YOUR OBJECTIVE:
From the entries below, retype only the lines from the one with "Given: Expand the" through the one with "Task: Click the HPU Motor indicator button", exactly as written.

Excerpts from a dataset
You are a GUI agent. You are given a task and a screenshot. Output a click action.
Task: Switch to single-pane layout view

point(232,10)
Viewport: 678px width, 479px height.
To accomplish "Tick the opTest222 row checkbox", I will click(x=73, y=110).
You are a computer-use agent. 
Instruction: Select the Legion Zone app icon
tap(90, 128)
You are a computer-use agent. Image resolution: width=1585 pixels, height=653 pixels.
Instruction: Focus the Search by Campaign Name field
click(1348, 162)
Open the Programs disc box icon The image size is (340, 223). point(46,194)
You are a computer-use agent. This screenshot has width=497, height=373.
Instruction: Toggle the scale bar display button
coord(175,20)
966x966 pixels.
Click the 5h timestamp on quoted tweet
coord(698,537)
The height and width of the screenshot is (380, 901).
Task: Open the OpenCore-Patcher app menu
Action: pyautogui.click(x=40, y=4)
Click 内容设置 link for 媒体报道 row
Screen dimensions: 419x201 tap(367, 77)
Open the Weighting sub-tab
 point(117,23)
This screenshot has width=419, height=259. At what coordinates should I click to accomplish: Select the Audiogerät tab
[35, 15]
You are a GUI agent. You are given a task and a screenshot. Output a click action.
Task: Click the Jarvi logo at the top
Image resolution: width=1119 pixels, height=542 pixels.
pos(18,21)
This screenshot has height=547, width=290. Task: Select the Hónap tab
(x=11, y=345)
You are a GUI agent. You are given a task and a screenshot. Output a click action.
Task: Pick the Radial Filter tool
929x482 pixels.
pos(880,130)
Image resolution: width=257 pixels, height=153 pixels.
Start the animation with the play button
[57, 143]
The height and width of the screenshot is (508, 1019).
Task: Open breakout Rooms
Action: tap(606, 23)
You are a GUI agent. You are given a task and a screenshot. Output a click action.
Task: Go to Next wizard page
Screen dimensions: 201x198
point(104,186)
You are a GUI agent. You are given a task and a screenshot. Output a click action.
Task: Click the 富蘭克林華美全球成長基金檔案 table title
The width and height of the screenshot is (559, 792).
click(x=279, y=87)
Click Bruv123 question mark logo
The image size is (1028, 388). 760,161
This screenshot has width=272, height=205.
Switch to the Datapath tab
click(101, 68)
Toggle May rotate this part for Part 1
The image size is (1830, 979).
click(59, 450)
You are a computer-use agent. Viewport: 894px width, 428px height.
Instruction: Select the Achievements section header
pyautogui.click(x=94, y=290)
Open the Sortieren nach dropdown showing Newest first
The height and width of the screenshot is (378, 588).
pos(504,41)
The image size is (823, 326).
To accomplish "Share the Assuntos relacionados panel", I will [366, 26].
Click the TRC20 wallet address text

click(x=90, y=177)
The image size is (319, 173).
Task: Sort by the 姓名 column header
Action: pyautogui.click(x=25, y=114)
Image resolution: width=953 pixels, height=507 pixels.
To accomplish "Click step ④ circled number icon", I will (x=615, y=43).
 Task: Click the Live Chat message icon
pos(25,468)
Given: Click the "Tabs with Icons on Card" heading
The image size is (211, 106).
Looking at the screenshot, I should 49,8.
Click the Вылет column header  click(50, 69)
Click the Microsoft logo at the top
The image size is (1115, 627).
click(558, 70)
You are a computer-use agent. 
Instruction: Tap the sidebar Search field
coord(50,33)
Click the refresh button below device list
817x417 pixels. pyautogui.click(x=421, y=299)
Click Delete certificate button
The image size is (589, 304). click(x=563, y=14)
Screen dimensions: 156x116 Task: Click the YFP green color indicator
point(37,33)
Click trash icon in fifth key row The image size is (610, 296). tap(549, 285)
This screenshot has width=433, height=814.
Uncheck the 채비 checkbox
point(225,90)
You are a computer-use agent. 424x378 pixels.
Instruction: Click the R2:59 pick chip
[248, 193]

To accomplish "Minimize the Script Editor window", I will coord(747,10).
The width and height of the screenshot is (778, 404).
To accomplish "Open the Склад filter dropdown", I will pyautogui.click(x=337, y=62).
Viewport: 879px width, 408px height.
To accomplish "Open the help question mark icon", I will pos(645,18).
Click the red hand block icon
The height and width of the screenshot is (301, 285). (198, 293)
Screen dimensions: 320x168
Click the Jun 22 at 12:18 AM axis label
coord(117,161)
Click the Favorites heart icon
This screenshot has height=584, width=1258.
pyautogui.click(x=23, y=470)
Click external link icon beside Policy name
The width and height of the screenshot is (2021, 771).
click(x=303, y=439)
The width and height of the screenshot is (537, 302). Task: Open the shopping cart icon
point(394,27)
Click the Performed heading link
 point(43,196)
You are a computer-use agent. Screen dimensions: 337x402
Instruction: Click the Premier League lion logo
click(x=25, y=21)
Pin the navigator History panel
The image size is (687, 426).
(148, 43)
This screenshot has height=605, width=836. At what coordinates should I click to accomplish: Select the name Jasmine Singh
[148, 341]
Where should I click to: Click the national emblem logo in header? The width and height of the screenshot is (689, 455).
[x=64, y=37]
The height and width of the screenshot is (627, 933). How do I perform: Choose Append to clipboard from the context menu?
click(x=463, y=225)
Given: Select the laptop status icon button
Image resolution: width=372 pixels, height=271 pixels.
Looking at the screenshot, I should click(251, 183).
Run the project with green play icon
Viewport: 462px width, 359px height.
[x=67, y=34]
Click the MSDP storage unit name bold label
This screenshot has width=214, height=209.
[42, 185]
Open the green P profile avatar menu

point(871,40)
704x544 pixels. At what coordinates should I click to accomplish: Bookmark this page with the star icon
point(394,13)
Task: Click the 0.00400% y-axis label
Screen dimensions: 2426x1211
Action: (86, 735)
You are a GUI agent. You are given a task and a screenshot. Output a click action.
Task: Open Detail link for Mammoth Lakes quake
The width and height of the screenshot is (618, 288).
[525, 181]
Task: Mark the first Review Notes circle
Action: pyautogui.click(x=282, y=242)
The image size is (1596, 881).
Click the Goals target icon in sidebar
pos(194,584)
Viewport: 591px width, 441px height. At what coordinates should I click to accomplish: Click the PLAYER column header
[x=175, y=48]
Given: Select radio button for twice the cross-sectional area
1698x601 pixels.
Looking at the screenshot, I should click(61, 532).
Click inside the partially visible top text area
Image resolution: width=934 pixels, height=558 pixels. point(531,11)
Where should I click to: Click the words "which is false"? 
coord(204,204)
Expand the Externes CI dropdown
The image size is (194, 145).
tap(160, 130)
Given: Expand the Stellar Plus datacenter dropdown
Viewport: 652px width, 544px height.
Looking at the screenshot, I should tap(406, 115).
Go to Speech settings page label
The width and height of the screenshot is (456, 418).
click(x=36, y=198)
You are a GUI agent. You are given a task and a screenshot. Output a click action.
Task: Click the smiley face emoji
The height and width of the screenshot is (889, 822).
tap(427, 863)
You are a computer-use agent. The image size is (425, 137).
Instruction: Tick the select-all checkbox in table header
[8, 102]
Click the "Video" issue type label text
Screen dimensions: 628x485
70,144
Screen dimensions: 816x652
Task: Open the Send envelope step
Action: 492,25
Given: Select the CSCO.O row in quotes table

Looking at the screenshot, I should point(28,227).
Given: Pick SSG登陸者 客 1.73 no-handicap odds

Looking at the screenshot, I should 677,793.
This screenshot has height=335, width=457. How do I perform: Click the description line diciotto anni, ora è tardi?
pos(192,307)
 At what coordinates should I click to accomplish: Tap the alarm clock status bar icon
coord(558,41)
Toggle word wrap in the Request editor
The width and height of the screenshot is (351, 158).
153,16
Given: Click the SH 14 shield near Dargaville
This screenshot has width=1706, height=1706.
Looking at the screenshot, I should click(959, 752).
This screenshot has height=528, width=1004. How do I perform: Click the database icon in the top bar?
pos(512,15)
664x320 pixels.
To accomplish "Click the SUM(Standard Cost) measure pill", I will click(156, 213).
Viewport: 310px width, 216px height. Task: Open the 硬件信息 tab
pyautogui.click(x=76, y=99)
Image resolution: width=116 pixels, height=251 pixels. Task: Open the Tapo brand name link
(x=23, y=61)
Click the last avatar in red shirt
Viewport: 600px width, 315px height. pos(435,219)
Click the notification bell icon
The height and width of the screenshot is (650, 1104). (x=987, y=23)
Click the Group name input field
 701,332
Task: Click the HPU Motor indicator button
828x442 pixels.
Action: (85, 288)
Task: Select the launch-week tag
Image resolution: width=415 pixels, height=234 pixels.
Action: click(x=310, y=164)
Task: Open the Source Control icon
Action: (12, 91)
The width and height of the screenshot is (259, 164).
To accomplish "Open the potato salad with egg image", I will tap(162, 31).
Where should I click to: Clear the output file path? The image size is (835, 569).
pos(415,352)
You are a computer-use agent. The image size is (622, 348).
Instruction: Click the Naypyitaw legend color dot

TASK RESPONSE:
Given: Expand the Stellar Plus datacenter dropdown
Viewport: 652px width, 544px height.
Looking at the screenshot, I should tap(406, 115).
Go to Speech settings page label
The width and height of the screenshot is (456, 418).
click(x=36, y=198)
You are a GUI agent. You are given a task and a screenshot. Output a click action.
Task: Click the smiley face emoji
The height and width of the screenshot is (889, 822).
tap(427, 863)
You are a computer-use agent. The image size is (425, 137).
Instruction: Tick the select-all checkbox in table header
[8, 102]
Click the "Video" issue type label text
Screen dimensions: 628x485
70,144
Screen dimensions: 816x652
Task: Open the Send envelope step
Action: 492,25
Given: Select the CSCO.O row in quotes table

Looking at the screenshot, I should point(28,227).
Given: Pick SSG登陸者 客 1.73 no-handicap odds

Looking at the screenshot, I should 677,793.
This screenshot has height=335, width=457. How do I perform: Click the description line diciotto anni, ora è tardi?
pos(192,307)
 At what coordinates should I click to accomplish: Tap the alarm clock status bar icon
coord(558,41)
Toggle word wrap in the Request editor
The width and height of the screenshot is (351, 158).
153,16
Given: Click the SH 14 shield near Dargaville
This screenshot has width=1706, height=1706.
Looking at the screenshot, I should click(959, 752).
This screenshot has height=528, width=1004. How do I perform: Click the database icon in the top bar?
pos(512,15)
664x320 pixels.
To accomplish "Click the SUM(Standard Cost) measure pill", I will click(156, 213).
Viewport: 310px width, 216px height. Task: Open the 硬件信息 tab
pyautogui.click(x=76, y=99)
Image resolution: width=116 pixels, height=251 pixels. Task: Open the Tapo brand name link
(x=23, y=61)
Click the last avatar in red shirt
Viewport: 600px width, 315px height. pos(435,219)
Click the notification bell icon
The height and width of the screenshot is (650, 1104). (x=987, y=23)
Click the Group name input field
 701,332
Task: Click the HPU Motor indicator button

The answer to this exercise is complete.